Philippe and I laughed.  The things kids never say.  To be fair, today’s fresh fig granita (or a raspberry equivalent for the fig allergy among us) was far more than a palate cleanser, but its delicacy and crispness created a similar effect. 

The main dessert – is such a phrase even appropriate? – was a voluptuous concoction of dark chocolate, olive oil, rosemary, and an unexpected twinge of sweet charcoal.  The combination was silky and addictive. 

Lolo sighed in relief.  She had soldiered through raw fish and cooked fish and lamb and a heap of green things, all of which she’d normally avoid.  “You can’t go through all that without having chocolate,” she said.
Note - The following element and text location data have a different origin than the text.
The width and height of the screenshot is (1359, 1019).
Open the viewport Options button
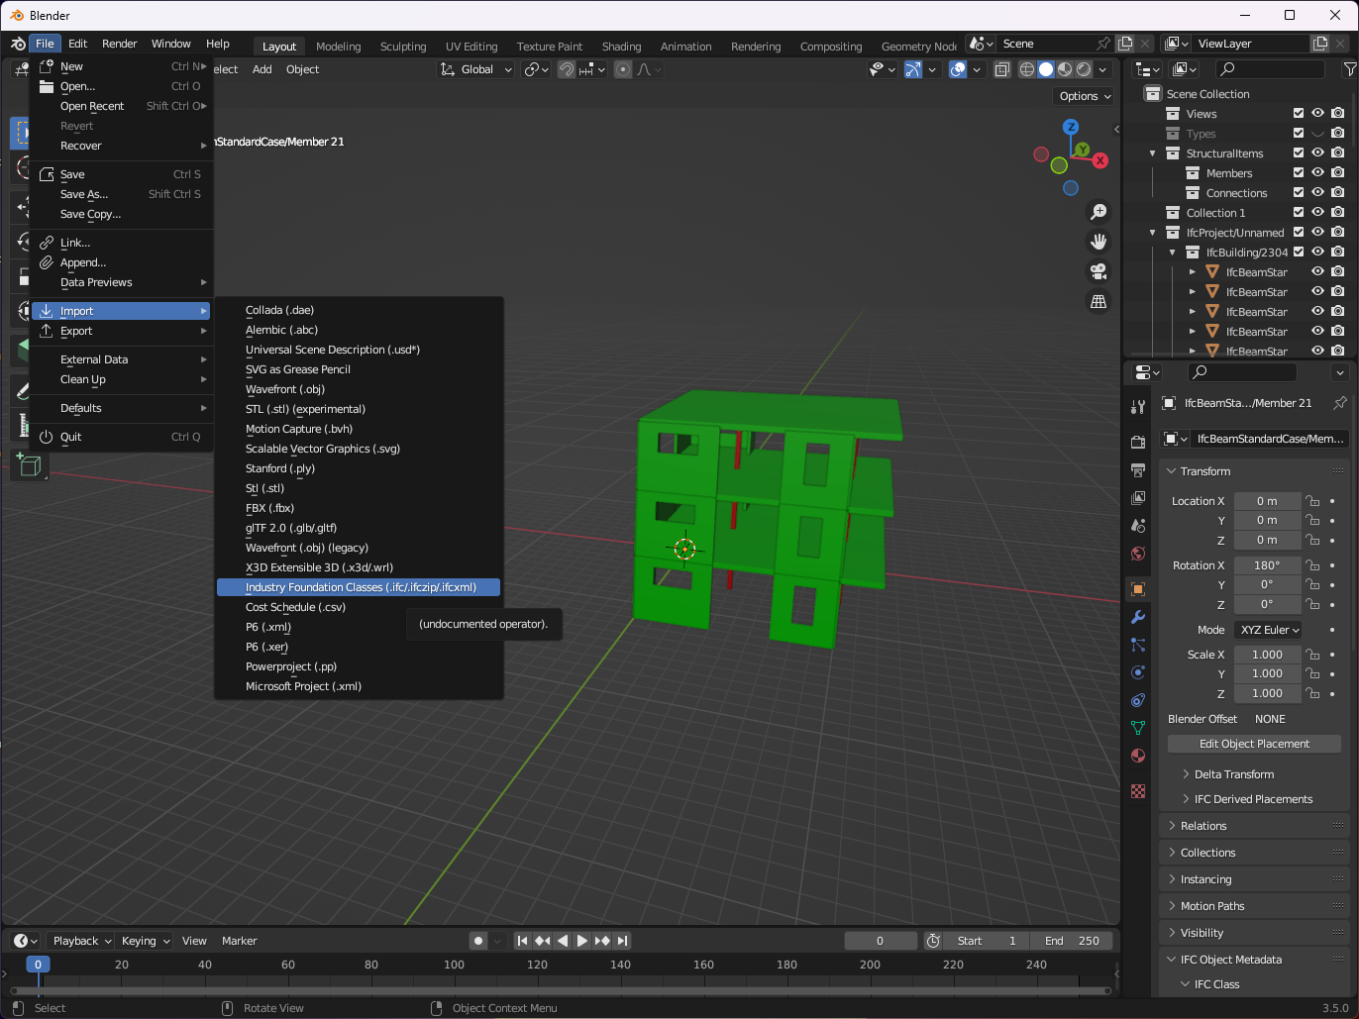click(x=1083, y=96)
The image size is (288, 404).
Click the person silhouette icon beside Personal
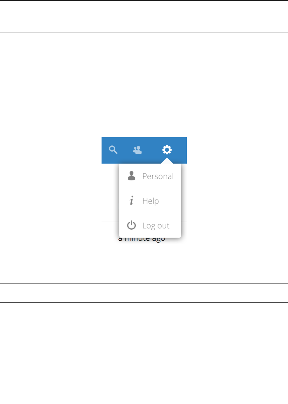131,176
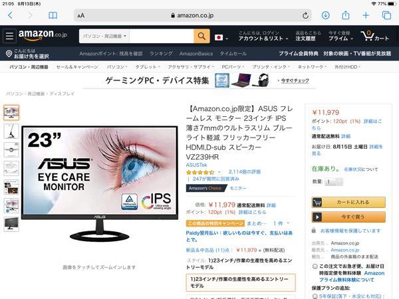Screen dimensions: 399x299
Task: Open Safari downloads icon
Action: coord(325,15)
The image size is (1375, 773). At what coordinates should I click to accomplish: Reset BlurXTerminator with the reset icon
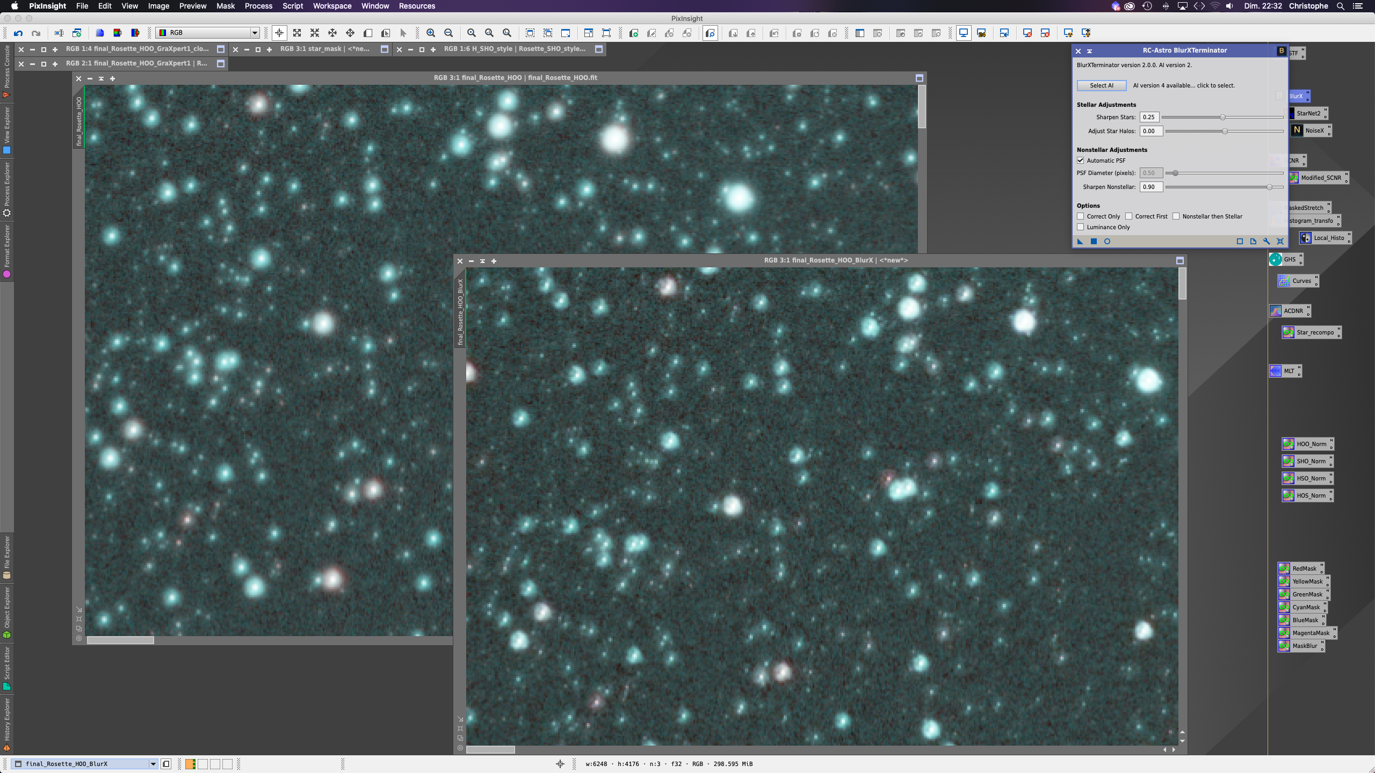[x=1280, y=242]
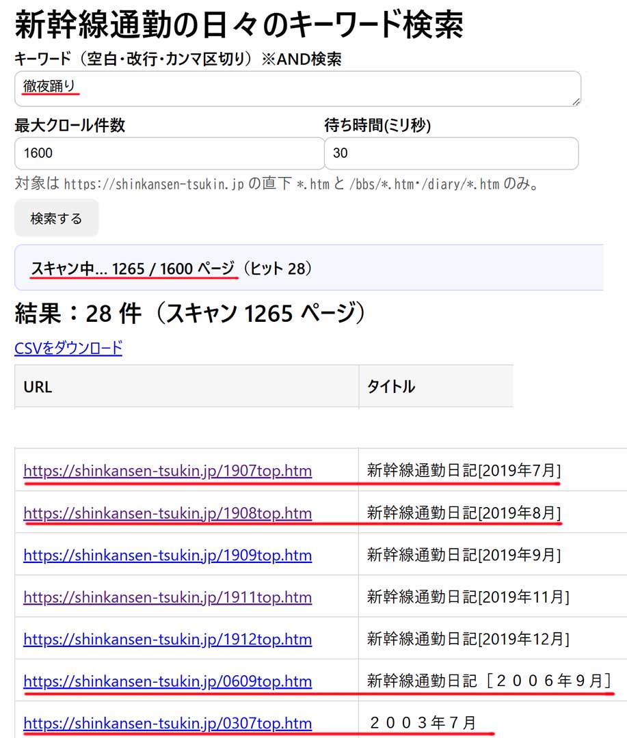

Three hours after we’d begun, Philippe and I sipped macchiatos (“noisettes” in the South of France), and we all fingered the mignardises, which managed to be mostly green.  As we contemplated an afternoon well-spent, we toyed with the inevitable question:  What was your favourite course?  

mignardises

Philippe and I made contributions big and small – the tangy sorrel pesto inside a sweet potato tapas cone, the seared calamari with its ginger-infused sauce, the melt-in-your-mouth Saint-Pierre, the seductive chocolate… 

“I dunno,” Lolo said.  “They’re all so different.  I’m honestly just as happy with gnocchi poêlés.”
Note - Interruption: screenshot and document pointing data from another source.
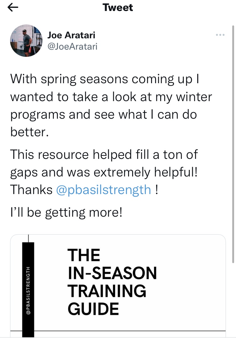
Task: Click "gaps and was extremely helpful!" line
Action: 104,172
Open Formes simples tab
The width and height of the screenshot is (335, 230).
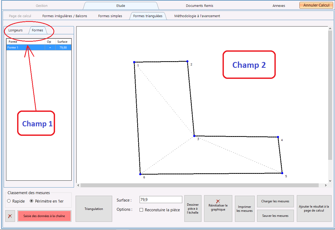110,16
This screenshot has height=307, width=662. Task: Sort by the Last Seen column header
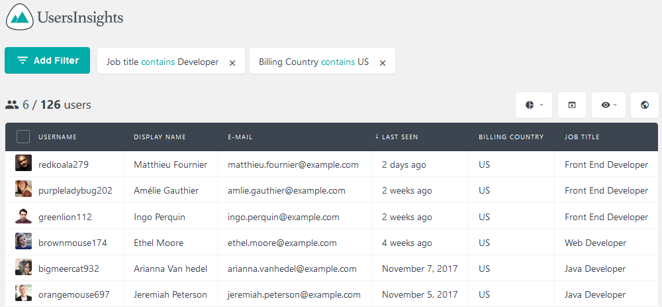[397, 137]
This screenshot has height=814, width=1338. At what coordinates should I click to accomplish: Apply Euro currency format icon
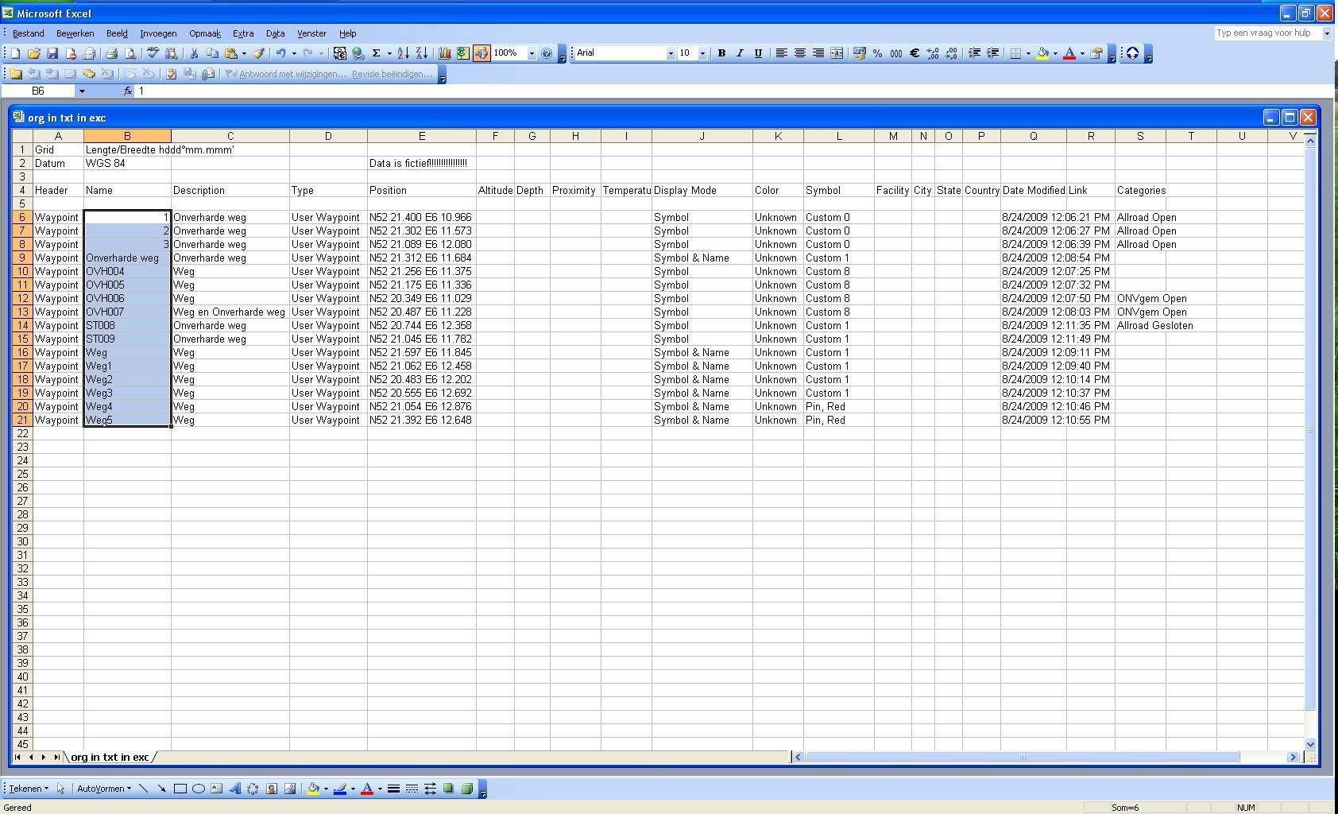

You find bags of gnocchi à poêler in the refrigerated section of a French grocery store.  Often they’re sold in lots of three for a better price.  You melt a knob of butter in a pan, toss in the potato dumplings, and spin them around until they’re golden.  For extra flair, you dredge each gnocchi bite through a runny egg yolk.

Mirazur still ranked #1 for Philippe and me.  (It still ranks #1 in the world, too, since the 2020 survey was cancelled.)  And as parents, we simply enjoyed a veiled compliment about our own kitchen – and the fact that we hadn’t totally ruined a childhood.